A prologue involving a witch who is extremely difficult to kill and other occult imagery make it clear that there is more going on here than a protective mother.
In its religion-tinged unpacking of a mother/daughter dynamic, the first half of “Hellbender” echoes “Carrie,” but one of the things I love about the Adams family is how they veer left just when you think you know where they’re going.
“Hellbender” feels very familiar at first—another story in which female adolescence and something malevolent collides—but the Adams clan (which also includes Toby’s husband John and their other daughter Lulu, who co-star) embraces their darker, punk rock side.
“Hellbender,” like “The Deeper You Dig,” improves as it becomes more surreal, but Zelda’s grounded, coming-of-age performance provides a nice balance to the out-there imagery.

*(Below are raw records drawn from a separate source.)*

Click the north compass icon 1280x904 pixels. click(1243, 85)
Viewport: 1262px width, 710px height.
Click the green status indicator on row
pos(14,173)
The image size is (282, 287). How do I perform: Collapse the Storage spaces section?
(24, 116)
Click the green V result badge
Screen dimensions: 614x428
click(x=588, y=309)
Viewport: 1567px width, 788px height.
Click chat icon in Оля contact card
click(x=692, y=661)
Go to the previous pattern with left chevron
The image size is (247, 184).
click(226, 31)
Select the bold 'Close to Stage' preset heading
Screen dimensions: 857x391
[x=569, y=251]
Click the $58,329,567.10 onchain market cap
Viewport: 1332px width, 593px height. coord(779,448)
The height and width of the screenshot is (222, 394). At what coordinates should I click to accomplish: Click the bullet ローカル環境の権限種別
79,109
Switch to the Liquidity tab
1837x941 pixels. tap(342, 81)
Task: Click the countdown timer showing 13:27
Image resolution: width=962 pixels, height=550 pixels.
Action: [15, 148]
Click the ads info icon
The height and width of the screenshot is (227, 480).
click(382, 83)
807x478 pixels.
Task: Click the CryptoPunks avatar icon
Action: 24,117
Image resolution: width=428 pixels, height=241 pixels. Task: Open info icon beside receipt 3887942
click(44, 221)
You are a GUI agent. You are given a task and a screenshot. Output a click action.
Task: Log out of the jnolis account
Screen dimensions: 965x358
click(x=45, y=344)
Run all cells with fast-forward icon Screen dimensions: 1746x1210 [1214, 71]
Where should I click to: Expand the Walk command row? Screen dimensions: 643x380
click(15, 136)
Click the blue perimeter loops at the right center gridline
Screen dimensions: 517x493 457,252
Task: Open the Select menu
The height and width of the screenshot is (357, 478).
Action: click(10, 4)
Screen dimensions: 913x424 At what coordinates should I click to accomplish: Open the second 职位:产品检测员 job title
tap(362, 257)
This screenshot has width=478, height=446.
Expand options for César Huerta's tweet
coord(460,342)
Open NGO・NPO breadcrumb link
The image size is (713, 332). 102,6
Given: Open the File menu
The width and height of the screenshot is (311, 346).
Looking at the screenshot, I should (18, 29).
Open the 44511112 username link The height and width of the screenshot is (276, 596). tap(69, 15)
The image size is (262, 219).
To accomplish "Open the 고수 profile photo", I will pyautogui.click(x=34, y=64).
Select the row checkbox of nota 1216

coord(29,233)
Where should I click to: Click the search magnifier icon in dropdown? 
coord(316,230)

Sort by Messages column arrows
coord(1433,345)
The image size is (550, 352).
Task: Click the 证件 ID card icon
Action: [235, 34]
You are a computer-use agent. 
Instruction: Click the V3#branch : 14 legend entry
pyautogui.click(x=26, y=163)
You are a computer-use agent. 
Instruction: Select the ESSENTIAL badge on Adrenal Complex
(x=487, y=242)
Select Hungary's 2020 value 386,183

I enjoy the films she makes with her family, but I’d also like to see what she can do with another director. She has range and potential.
So many DIY filmmakers are like pastiche artists, assembling sequences and scripts from their favorite horror films. What distinguishes the Adams family’s work is the sense that, while they understand their genre, they never simply imitate their predecessors.
They’ve gone into the woods and returned with something that not only fits in with the legacy of “witch horror,” but is also a film that only John, Toby, Lulu, and especially Zelda could have made. That’s how it’s done. I hope they return to the woods soon.